Over the next five or six years, I only had a couple of nights when I had put on my girlfriends stockings, and had played with myself. When I eventually left home and got my own place I found myself alone late at night and was feeling really horny. I put on some of my girlfriend stockings and a suspender belt and a bra and her panties. I cannot tell you how amazing that made me feel and it has been a bigger and bigger part of my life ever since.
The night in question was different in another respect because I had this large mirror in a wardrobe that was about six foot high. I wondered what I looked like so, I walked in front of it and looked. I looked amazing and became almost overwhelmed with desire, so I knelt down in front of the mirror and watched myself masturbate. It was so much better than any sex I had ever had and over the years have I have done likewise hundreds of times.
I love wearing lingerie but hadn't gone any further. Then, after yet another marriage break up I decided that I wanted to go for the full girly look. With the help of the wonderful internet, I could get everything I needed on line in secret without the embarrassment of going to shops and buying dresses, lingerie, make up etc. I started dressing with all of it, wig, high heels, nail varnish, jewelry, perfume, sexy lingerie and silky panties [one of my special favorites ] and I have had many, many nights where I am just the secret me.

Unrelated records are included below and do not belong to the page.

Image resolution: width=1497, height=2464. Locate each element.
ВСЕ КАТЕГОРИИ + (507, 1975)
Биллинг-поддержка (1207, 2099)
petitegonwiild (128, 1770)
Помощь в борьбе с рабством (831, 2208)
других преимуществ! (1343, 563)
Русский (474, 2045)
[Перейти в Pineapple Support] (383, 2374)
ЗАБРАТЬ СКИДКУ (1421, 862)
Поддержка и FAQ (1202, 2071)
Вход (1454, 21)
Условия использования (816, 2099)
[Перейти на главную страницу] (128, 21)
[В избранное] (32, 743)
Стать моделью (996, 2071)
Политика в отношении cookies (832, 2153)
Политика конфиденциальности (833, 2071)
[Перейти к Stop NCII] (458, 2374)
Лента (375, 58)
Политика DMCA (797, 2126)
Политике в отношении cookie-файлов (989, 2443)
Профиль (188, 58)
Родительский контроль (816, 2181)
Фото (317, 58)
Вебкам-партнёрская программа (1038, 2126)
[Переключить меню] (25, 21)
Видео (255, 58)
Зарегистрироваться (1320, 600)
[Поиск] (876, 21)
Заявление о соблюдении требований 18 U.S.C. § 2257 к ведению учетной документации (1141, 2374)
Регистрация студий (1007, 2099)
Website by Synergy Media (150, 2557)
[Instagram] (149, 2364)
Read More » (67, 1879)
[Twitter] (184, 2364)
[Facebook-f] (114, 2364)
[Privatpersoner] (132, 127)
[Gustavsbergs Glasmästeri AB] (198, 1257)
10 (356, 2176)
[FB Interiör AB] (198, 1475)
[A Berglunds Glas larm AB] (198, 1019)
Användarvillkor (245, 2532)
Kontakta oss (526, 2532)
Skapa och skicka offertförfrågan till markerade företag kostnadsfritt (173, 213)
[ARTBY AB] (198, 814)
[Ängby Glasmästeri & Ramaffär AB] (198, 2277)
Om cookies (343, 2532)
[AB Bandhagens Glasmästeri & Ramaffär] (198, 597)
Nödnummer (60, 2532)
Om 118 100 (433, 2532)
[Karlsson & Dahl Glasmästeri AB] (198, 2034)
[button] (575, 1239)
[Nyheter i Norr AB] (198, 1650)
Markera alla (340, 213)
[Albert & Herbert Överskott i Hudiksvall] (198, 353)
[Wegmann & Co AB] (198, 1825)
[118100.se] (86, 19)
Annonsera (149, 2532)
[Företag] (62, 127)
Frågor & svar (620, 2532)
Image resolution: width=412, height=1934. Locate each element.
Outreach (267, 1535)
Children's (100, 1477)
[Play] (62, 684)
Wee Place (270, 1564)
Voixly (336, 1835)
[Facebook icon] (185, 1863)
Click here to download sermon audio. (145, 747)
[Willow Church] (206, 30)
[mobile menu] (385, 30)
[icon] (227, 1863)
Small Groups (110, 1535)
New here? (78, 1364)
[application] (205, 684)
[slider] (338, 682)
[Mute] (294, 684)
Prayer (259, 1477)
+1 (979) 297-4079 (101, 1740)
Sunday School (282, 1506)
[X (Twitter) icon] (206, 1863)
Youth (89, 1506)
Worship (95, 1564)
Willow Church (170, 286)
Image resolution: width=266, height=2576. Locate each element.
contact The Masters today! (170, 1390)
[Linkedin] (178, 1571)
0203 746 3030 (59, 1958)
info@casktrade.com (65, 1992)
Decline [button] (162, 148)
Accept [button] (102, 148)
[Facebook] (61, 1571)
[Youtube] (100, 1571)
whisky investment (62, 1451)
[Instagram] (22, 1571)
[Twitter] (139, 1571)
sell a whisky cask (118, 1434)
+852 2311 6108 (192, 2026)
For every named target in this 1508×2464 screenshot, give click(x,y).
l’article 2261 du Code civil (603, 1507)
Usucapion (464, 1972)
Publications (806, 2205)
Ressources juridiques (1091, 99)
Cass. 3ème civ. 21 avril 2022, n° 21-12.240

There is always a sexual element and I started replacing the mirror with a video camera, which has become a big part in my private sexual activities. Where I live going out dressed would not be a good idea as the people are very old fashioned and not accepting of that type of lifestyle. I did used to go for a walk around the block late at night fully dressed and made up a few years ago. It is a safe place to be so I wasn't worried but got a real sense of well being when a car drove past. Thinking that people would think I was a woman on her way home after a night out made me feel great. I did start wanting to go further and a number of years ago started experimenting with sex toys anally but that is another story.
I realise that this whole world has been my own private paradise and has been kept secret. It fills a gap in my life and has been sexually so incredible that I wouldn't stop doing it, it is just too enjoyable. I might eventually find someone who is accepting of this. I find some men very attractive and many women so that is a difficult one to address.